Mu is a Greek letter and used as a coefficient of friction
or apparently a lost continent that sunk when Atlantis did
But 972 end in "m", though it would probably just be transliterated to "ん" anyway
If a word ends in n, the Japanese language can represent this like "m" as "ん", so I won't go through that list. The remaining words, too, cannot be directly transliterated or end in a vowel followed by "u" so you can look them up on your own if you care.

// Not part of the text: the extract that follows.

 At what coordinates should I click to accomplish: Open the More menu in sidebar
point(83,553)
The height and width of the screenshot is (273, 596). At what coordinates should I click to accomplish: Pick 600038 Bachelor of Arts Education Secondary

"to" and "do" are solutions to transliterating t/d-terminating English words into Japanese, and a lot more "to" and "do" words exist.
545 end in "o", of which 82 are "to" and 48 are "do", but 3542 end in "t" and 8734 end in "d".
Of the 670 words ending in "k", 287 end in "ck" and 162 end in "ke", but 1018 end in "c".
There are a bunch of other interesting phrases to look for, like "r" vs "l" or "y" vs "i", but this'll do for this post.
Update: I found myself curious about the distribution of final letters and have found these numbers:
Vowels - Of the 10,059 words that end in vowels,
1,181 are "a",
7,999 are "e",
253 are "i",
545 are "o",
and of course,
81 are "u".
Here is the rest of the alphabet:
"a" - 1181
"b" - 143
"c" - 1,018
"d" - 8,734
"e" - 7,999
"f" - 173
"g" - 6,707
"h" - 912
"i" - 253
"j" - 3
"k" - 670
"l" - 2,108
"m" - 973
"n" - 4,506
"o" - 545
"p" - 452
"q" - 4
"r" - 5,939
"s" - 24,259
"t" - 3,542
"u" - 81
"v" - 25
"w" - 238
"x" - 172
"y" - 7,258
"z" - 82
Because of the conjugates (e.g. "aardvarks" and "aardvark's"),
"s" comes way out on top with 24,259 words.
("g" probably has so many results because of these conjugates, too (e.g. "running").)
"j" bottoms out the list at only 3 words, but
"q" is a close follower with only 4 words.
"j", "q", and "v" are the only letters less likely to end a word than "u", with
"z" only 1 word more likely.
The point of course is that almost no words end in "u" in English. Of the 81 words that do, only "you" and "thou" appear in the list of top 2,126 words used in American newspapers, and I had to look up almost all of the words from the list of 81 words that did end in "u". So if you're a Japanese student of English and find yourself wondering if you should end a word with "u", I think you can assume it doesn't.